NodeSelectorSlot负责为资源的首次访问创建DefaultNode，以及维护Context.curNode和调用树。NodeSelectorSlot被放在ProcessorSlotChain链表的第一个位置，这是因为后续的ProcessorSlot都需要依赖这个ProcessorSlot。NodeSelectorSlot源码如下。

public class NodeSelectorSlot extends AbstractLinkedProcessorSlot<Object> {
    // Context的name -> 资源的DefaultNode
    private volatile Map<String, DefaultNode> map = new HashMap<>(10);
    // 入口方法
    @Override
    public void entry(Context context, ResourceWrapper resourceWrapper, Object obj, int count, boolean prioritized, Object... args) throws Throwable {
        // 使用Context的名称作为key缓存资源的DefaultNode
        DefaultNode node = map.get(context.getName());
        if (node == null) {
            synchronized (this) {
                node = map.get(context.getName());
                if (node == null) {
                    // 为资源创建DefaultNode
                    node = new DefaultNode(resourceWrapper, null);
                    // 替换map
                    HashMap<String, DefaultNode> cacheMap = new HashMap<>(map.size());
                    cacheMap.putAll(map);
                    cacheMap.put(context.getName(), node);
                    map = cacheMap;
                    // 绑定调用树
                    ((DefaultNode) context.getLastNode()).addChild(node);
                }
            }
        }
        // 替换Context的curNode为当前DefaultNode
        context.setCurNode(node);
        fireEntry(context, resourceWrapper, node, count, prioritized, args);
    }

    // 出口方法什么也不做
    @Override
    public void exit(Context context, ResourceWrapper resourceWrapper, int count, Object... args) {
        fireExit(context, resourceWrapper, count, args);
    }
}

如源码所示，map字段是一个非静态字段，意味着每个NodeSelectorSlot都有一个map。由于一个资源对应一个ProcessorSlotChain，而一个ProcessorSlotChain只创建一个NodeSelectorSlot，并且map缓存DefaultNode使用的key并非资源ID，而是Context.name，所以map的作用是缓存针对同一资源为不同调用链路入口创建的DefaultNode。

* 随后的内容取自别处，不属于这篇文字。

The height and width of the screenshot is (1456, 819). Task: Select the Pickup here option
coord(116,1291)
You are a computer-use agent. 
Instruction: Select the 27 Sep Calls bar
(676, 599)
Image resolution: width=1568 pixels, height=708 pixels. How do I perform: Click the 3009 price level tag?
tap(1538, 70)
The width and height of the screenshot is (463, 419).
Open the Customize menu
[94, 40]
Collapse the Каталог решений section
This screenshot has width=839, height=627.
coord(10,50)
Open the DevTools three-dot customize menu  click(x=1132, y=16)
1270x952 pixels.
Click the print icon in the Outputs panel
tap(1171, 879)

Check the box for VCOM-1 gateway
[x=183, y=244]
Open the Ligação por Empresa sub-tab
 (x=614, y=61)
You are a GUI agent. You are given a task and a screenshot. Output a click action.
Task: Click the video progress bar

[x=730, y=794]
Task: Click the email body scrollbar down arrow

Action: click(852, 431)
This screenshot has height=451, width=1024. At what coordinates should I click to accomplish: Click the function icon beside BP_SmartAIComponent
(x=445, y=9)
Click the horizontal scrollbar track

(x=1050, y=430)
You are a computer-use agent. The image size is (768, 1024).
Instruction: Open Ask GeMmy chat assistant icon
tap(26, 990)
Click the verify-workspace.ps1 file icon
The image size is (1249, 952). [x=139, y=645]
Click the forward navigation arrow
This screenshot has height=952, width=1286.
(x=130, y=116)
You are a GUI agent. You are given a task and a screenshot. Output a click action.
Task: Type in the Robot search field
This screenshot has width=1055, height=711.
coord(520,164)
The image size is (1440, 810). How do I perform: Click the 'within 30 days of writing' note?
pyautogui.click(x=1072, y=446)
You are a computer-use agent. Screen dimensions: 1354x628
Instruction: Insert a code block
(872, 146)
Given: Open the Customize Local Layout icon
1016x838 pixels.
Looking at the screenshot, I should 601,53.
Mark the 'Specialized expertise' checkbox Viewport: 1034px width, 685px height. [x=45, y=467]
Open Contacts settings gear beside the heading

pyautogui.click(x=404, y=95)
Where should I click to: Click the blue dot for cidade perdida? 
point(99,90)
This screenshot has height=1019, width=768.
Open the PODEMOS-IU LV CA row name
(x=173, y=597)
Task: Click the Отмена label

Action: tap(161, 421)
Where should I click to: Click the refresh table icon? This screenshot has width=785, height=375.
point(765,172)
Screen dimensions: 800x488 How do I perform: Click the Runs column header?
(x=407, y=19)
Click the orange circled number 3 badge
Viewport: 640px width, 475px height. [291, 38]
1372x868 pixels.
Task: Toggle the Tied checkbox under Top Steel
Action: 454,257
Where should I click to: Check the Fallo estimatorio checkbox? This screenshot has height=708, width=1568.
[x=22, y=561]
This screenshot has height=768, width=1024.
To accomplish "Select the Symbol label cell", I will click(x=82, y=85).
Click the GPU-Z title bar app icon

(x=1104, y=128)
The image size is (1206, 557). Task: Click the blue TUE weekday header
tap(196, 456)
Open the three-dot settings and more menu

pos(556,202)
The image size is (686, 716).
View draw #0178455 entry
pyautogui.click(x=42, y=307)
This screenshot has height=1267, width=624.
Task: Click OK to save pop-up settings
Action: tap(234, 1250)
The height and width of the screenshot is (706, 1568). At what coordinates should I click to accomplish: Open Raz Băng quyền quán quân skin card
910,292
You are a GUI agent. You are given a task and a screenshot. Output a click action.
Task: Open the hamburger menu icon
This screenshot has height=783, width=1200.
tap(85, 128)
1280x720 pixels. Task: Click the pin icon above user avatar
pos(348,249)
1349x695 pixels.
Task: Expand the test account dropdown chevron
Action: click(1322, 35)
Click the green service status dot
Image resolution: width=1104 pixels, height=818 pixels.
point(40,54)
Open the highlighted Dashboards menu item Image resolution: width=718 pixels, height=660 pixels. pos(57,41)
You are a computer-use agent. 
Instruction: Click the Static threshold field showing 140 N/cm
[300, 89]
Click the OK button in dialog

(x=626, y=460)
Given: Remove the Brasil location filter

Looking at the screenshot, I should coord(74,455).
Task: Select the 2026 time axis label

在entry方法中，首先根据Context.name从map获取当前调用链路入口的资源DefaultNode，如果资源第一次被访问，也就是资源的ProcessorSlotChain第一次被创建，那么这个map是空的，就会加锁为资源创建DefaultNode，如果资源不是首次被访问，但却首次作为当前调用链路（Context）的入口资源，也需要加锁为资源创建一个DefaultNode。可见，Sentinel会为同一资源ID创建多少个DefaultNode取决于有多少个调用链使用其作为入口资源，直白点就是同一资源存在多少个DefaultNode取决于Context.name有多少种不同取值，这就是为什么说一个资源可能有多个DefaultNode的原因。

为什么这么设计呢？举个例子，对同一支付接口，我们需要使用spring mvc暴露给前端访问，同时也可能会使用dubbo暴露给其它内部服务调用。Sentinel的webmvc适配器在调用链路入口创建名为“sentinel_spring_web_context”的Context，与Sentinel的Dubbo适配器调用ContextUtil#enter方法创建的Context名称不同。针对这种情况，我们可以实现只限制spring mvc进来的流量，也就是限制前端发起接口调用的QPS、并行占用的线程数等。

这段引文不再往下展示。